Hundeführerschein - Nds. Sachkunde

Die Sachkundenachweis Prüfung besteht aus:

1. einer theoretischen Sachkundeprüfung mit 35 Fragen (aus 5 Themenbereichen)

Die theoretische Sachkundeprüfung ist vor Anschaffung des Hundes abzulegen. Die praktische Sachkunde muss erst dann nachgewiesen werden, wenn der Hund älter als 12 Monate ist. Vorher ist jedoch die theoretische Sachkunde abzulegen.

Die Prüfung dauert 45 Minuten und beinhaltet 35 Fragen und zwar je sieben Fragen aus folgenden fünf Kategorien:

-          Die Anforderungen an die Hundehaltung unter Berücksichtigung des Tierschutzrechts

-          Das Sozialverhalten von Hunden und rassespeziefische Eigenschaften von Hunden

-          Das Erkennen und Beurteilen von Gefahrensituationen mit Hunden

-          Das Erziehen und Ausbilden von Hunden

-          Rechtsvorschriften für den Umgang mit Hunden

Um diese zu bestehen, müssen mindestens 70 % (25 von 35) Fragen korrekt beantwortet werden, außerdem müssen in jedem Themenbereich mindestens 50% (4 von 7) der Fragen richtig beantwortet werden. Bei dieser Prüfung handelt es sich um Ankreuzaufgaben in denen pro Frage immer vier Antwortmöglichkeiten zur Verfügung stehen von denen nur eine Antwort richtig ist.
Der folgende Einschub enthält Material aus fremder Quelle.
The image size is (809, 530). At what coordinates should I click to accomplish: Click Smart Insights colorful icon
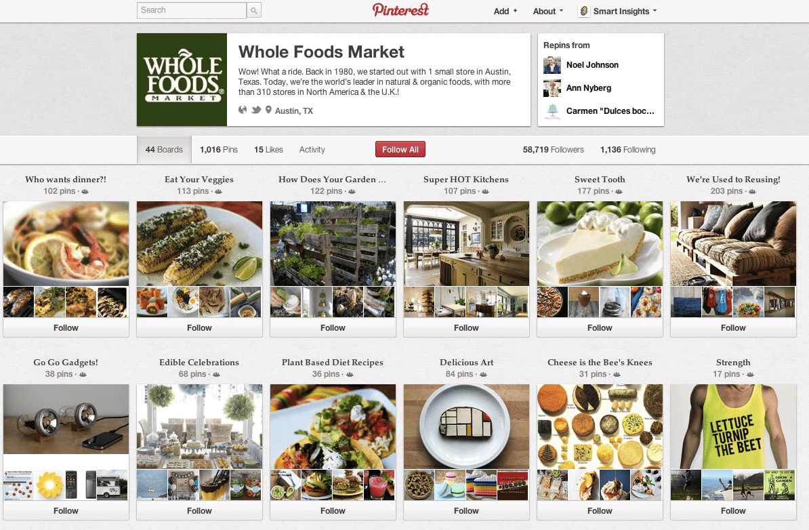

2. einer praktischen Prüfung an 2 verschiedenen Orten

Die praktische Sachkunde muss erst dann nachgewiesen werden, wenn der Hund älter als 12 Monate ist. Vorher ist jedoch die theoretische Sachkunde abzulegen.

Die Praktische Prüfung dauert ca. 60 Minuten und findetan einem ablenkungsarmen Ort, in einem Park oder dem städtischen Bereich statt (an mindestens zwei dieser drei Orte wird geprüft).
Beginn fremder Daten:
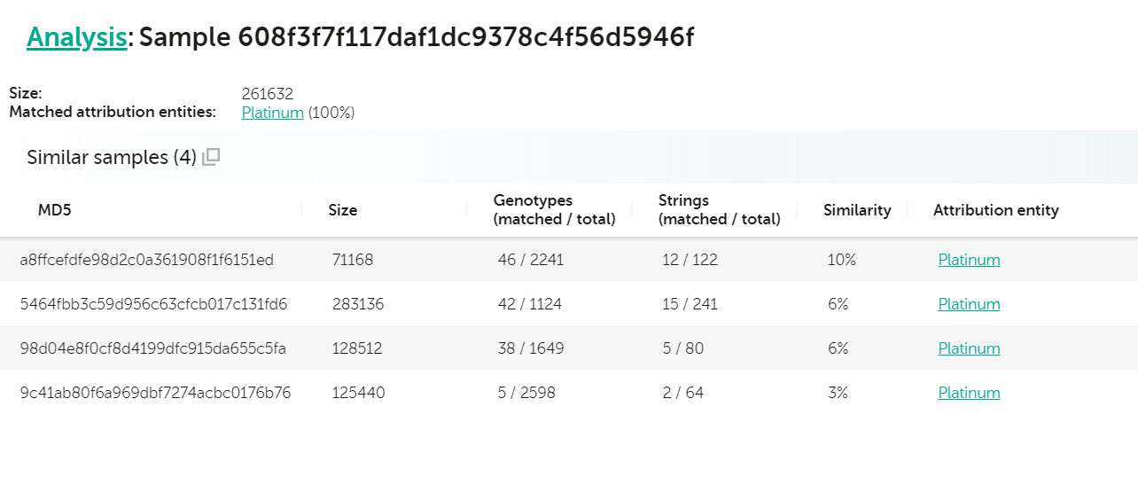Image resolution: width=1138 pixels, height=477 pixels.
Task: Click the Attribution entity column header
Action: click(x=995, y=210)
Im ablenkungsarmen Bereich wird verlangt: 

  • Handling am Hund: Prüfling kontrolliert Zähne, Ohren und Pfoten
  •  Kontrolliertes Gehen an der Leine: Führen des Hundes ohne Belästigung, Behinderung oder Gefährdung von Passanten und/oder Hunden
  •  Sitz oder Steh oder Platz oder Bleib (Ausführen des Kommandos nach maximal drei Wiederholungen)
  •  Kommen auf Ruf (Ausführen des Kommandos nach maximal drei Wiederholungen)
  • Begegnung mit z.B. Jogger, Skater etc. (Führen des Hundes ohne Belästigung, Behinderung oder Gefährdung von entsprechenden Personen) 
  • Begegnung mit anderen Personen (z.B. Spaziergänger, Menschengruppe), hier ist Führen des Hundes ohne Belästigung, Behinderung oder Gefährdung von Passanten wichtig
  •  Begegnung mit anderen Hunden (Führen des Hundes ohne Belästigung, Behinderung oder Gefährdung von Passanten und/oder Hunden)

In verkehrsöffentlichem Raum wird das sichere Führen des Hundes ohne Belästigung, Behinderung oder Gefährdung von Passanten und ohne Gefährdung des Straßenverkehrs überprüft. Mögliche Aufgaben sind:

  • Überqueren einer befahrenen Straße
  • Begegnung mit z.B. Radfahrern, Kinderwagen etc.
  • Begegnung mit anderen Personen / Menschengruppe

Die Prüfung ist erfolgreich abgelegt, wenn der Teilnehmer den Hund verantwortungsvoll, vorausschauend und sicher durch die Prüfungssituationen führen kann.

Als nicht bestanden gilt es insbesondere, wenn der Teilnehmer den Hund nicht unter Kontrolle oder von elf oben benannten Prüfungssituationen nur fünf oder weniger erfolgreich bewältigt.